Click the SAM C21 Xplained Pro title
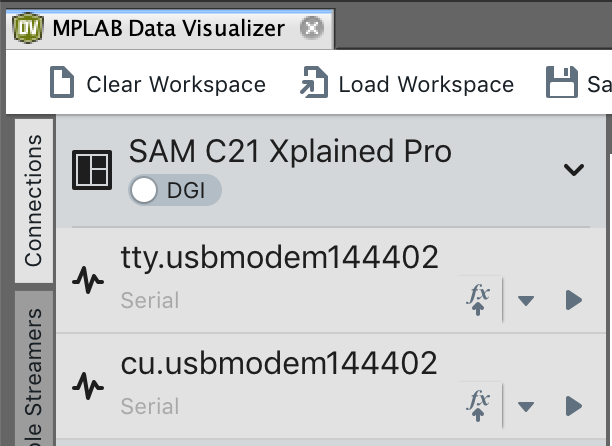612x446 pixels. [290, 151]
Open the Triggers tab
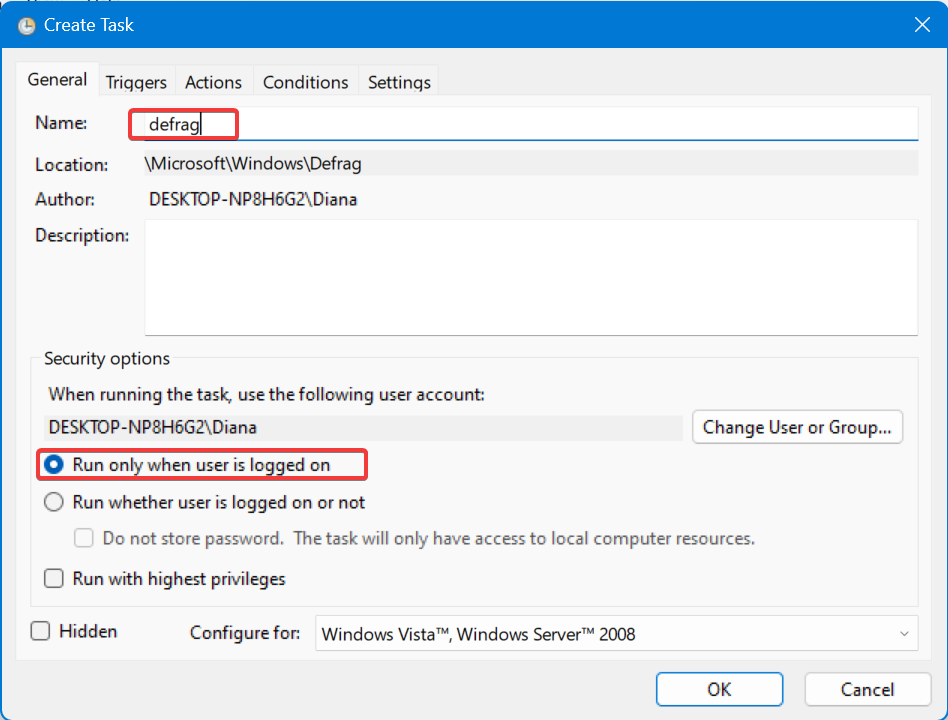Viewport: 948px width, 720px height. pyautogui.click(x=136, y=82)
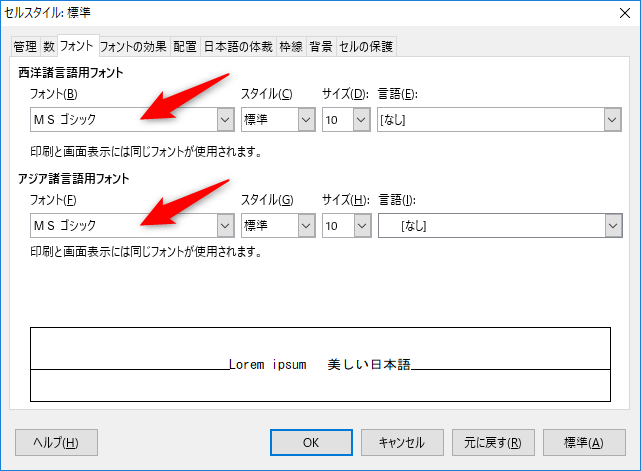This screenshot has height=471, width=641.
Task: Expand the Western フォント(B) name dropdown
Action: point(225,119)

About this exercise - The listing above must be restated word for word. Its pictures are to be left out.

Result of the task -
Click the SAM C21 Xplained Pro title
612x446 pixels. [290, 151]
Open the Triggers tab
Viewport: 948px width, 720px height. pyautogui.click(x=136, y=82)
This screenshot has height=471, width=641.
Task: Expand the Western フォント(B) name dropdown
Action: point(225,119)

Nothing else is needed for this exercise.